Saturday, March 12, 2011

1998: Sprawl and the Growth Lobby

This morning's paper brings the news that Tucson's urban core has continued to lose out to suburban growth over the past decade - just like in the previous few decades. This is a trend that can't continue forever, but it could get a whole lot worse before it gets better. Obviously, the "viable growth management plan" referred to below did not pass. It appeared on the 2000 ballot as Proposition 202 and received less than 30% yes votes in the face of strong industry pushback. Pima County subsequently developed a Sonoran Desert Conservation Plan, and Tucson voters evertually passed a watered-down light rail plan after rejecting a more comprehensive version. But the momentum of sprawl will continue... until it doesn't. Seems like more overdue homework to me.

(Illustration by the great Andy Singer)

There's been a lot of talk about growth and sprawl lately, not just here in Arizona, but nationwide. The Sierra Club has started a national campaign against sprawl, recognizing that without such an effort, achievements in environmental reform will be incremental at best. We're losing too much of Mother Earth as the six-billion-and-counting of us spread out for more elbow room.

And here in the Grand Canyon State, we have a chance to put a viable growth management plan on the November ballot. Citizens for Growth Management is behind the effort, and they need 112,000 signatures by June 2nd, which is not impossible, especially if you help them.

Not only does reckless and haphazard sprawl rip up our precious Sonoran Desert and endanger native flora and fauna, but it's being subsidized by your tax dollars. For too long Tucson residents have been paying for new infrastructure to help developers raid the desert and make a buck.
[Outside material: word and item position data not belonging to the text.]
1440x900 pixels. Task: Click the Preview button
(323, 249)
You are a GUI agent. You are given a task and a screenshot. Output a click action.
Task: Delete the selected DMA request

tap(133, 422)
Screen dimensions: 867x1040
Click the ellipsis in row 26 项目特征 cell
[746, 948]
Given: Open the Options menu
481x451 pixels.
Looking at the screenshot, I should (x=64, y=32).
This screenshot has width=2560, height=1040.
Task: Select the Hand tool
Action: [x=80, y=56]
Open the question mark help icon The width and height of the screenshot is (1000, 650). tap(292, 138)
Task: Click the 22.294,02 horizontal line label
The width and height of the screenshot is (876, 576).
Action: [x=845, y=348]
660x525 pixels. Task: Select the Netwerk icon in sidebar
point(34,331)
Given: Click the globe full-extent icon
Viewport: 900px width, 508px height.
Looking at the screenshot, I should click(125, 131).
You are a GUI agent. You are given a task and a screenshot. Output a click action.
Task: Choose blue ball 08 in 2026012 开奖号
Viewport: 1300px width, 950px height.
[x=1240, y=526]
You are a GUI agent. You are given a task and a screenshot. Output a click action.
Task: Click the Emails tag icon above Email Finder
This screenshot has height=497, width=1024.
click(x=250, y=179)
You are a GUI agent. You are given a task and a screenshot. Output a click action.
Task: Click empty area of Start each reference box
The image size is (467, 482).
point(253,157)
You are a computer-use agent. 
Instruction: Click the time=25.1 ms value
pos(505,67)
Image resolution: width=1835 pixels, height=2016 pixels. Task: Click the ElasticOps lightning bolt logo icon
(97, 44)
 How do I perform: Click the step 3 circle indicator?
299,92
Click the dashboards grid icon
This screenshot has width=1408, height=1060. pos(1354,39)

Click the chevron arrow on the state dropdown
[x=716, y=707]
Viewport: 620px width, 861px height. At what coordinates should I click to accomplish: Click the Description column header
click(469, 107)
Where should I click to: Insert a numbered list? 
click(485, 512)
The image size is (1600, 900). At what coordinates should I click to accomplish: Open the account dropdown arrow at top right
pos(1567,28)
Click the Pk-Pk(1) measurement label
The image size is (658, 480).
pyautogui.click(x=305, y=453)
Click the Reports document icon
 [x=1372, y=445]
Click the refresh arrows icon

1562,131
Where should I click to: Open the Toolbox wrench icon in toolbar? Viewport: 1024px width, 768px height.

Too many of our politicians have been happy to help them, but maybe those days are coming to a close.

Voter-based growth management has been working just fine in Portland and other progressive regions. Of course the Growth Lobby will complain that Portland has become much more expensive to live in. Well, that's because they have a much better quality of life, thanks to sensible urban planning.

But the problem is that while nobody (well, almost nobody) is in favor of reckless sprawl. Nobody wants higher densities, either. In fact, Tucson has a lower density now than it did 50 years ago. But the number of passenger miles driven has grown much faster than the population - which means that our quality of life is deteriorating.

Time and again, in the Sustainable Tucson forums, the number one priority that citizens identified was sensible alternatives to automobile travel. And if they haven't gotten all that many alternatives, the dirty little secret is that mass transit requires more density to work.

Recently a proposal was floated for wildlife corridors to help our endangered fauna recover. The flip side of that is that we also need urban density corridors, along major thoroughfares like Grant and Campbell. Living on those streets isn't all that pleasant anymore, thanks to all our exhaust. So why not rezone them for higher densities? Grandfather out the existing single-family dwellings, and encourage multi-story developments, with retail on the ground floor, office space above, and apartments and condos on the top floors and in the back. With greater population densities, these corridors could support modern light rail systems.

Just a thought. Feel free to tell me why I'm full of it.